Freud was renowned as one of the most important and influential artists of the twentieth century. In 2008, his work Benefits Supervisor Sleeping (1995) fetched the highest price paid for a painting by a living artist. He is represented in the collection of the National Galleries of Scotland by a number of key works, which include Two Men (1988), an emotive portrait of two figures in repose.

The Scottish National Gallery was one of Freud’s favourite galleries and provides a fitting context for Portrait of Laura Moubray through its fine collection of English portraits; these include major works by Thomas Gainsborough, Sir Joshua Reynolds and Sir Thomas Lawrence. There is also a Scottish connection to the picture through the sitter’s husband, Robert Moubray of Cockairny and Otterston (1774-1848), and Deputy Lieutenant of Fifeshire.

Commenting on the acquisition, Director of the Scottish National Gallery, Michael Clarke, said, ‘We are absolutely thrilled to receive this charming and intriguing picture. Lucian Freud had a very discerning eye and now our public will also be able to appreciate the qualities Freud found in Constable’s rare and unusual portraits.’
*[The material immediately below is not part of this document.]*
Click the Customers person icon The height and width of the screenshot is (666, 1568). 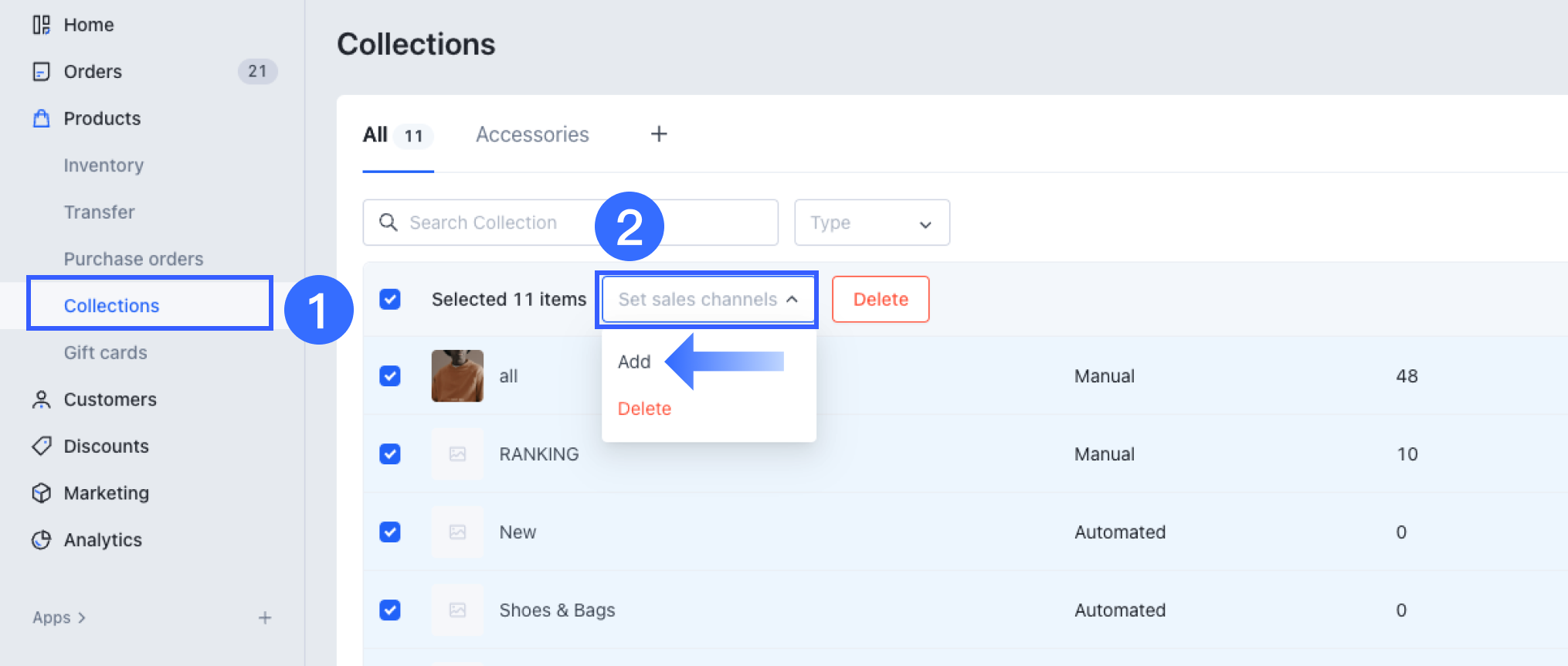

The Acceptance in Lieu (AIL) scheme allows those who have an inheritance tax bill to gift significant items to the nation and satisfy more tax than by selling items on the open market. This also allows museums and galleries to increase their collections at no cost to them while the donor gets full market value. AIL is a reserved matter but “executive devolution” arrangements are in place to enable Scottish Ministers to deal with cases in which there is a Scottish Interest.